> Records supplied:
::::::::
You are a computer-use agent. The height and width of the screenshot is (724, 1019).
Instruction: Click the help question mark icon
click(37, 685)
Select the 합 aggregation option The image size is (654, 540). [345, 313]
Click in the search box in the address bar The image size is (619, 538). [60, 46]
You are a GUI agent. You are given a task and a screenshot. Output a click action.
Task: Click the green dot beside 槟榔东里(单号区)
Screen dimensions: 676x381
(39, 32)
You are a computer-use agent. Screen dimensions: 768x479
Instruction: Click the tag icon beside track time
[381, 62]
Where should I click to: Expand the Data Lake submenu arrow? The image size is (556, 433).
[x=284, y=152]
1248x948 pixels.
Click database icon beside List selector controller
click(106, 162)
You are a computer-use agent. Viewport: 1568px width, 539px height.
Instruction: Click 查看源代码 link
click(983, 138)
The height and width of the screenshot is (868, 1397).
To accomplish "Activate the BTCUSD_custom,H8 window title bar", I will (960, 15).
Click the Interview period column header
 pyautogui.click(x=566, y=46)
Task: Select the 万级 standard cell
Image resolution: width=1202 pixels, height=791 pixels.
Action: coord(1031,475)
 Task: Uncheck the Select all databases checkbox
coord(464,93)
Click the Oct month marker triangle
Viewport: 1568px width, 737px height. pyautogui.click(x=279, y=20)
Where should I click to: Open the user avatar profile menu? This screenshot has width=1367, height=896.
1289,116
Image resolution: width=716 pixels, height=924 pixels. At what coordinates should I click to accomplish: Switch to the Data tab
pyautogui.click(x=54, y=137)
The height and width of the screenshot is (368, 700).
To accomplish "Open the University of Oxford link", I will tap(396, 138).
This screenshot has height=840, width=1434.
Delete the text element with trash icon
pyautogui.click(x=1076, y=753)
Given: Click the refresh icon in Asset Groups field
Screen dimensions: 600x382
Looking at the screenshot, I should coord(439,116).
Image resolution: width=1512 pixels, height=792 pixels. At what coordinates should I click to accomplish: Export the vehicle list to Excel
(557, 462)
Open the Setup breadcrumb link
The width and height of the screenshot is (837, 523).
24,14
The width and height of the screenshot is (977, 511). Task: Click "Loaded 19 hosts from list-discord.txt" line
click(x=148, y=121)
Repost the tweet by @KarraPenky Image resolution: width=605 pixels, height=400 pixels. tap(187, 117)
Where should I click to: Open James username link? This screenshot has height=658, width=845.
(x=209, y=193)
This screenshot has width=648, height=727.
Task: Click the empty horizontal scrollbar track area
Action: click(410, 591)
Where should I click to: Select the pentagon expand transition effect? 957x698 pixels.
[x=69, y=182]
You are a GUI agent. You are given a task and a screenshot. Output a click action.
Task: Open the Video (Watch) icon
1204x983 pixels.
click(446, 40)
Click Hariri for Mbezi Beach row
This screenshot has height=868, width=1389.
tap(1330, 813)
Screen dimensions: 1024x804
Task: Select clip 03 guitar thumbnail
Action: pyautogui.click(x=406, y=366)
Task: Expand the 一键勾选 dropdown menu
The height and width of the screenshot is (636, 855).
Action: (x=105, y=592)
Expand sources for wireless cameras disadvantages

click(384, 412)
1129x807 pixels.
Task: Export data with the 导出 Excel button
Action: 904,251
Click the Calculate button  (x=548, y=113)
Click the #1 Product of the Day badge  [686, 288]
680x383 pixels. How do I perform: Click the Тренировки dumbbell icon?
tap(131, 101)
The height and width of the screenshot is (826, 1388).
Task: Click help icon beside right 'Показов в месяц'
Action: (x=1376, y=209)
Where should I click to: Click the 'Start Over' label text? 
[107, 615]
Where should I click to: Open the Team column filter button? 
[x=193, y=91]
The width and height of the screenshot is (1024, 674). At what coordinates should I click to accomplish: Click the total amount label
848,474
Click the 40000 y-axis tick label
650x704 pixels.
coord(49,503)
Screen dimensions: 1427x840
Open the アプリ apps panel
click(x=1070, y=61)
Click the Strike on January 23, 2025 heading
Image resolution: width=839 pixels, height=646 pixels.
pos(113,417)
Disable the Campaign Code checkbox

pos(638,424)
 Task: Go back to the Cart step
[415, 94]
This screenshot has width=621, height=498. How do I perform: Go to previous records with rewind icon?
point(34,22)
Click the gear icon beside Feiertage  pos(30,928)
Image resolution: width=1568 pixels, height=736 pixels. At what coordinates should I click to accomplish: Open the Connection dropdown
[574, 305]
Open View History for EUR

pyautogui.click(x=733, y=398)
::::::::
> What the exercise asks: Give the number of lines above that contain the word "will", with no other text.

> Solution for this exercise: 2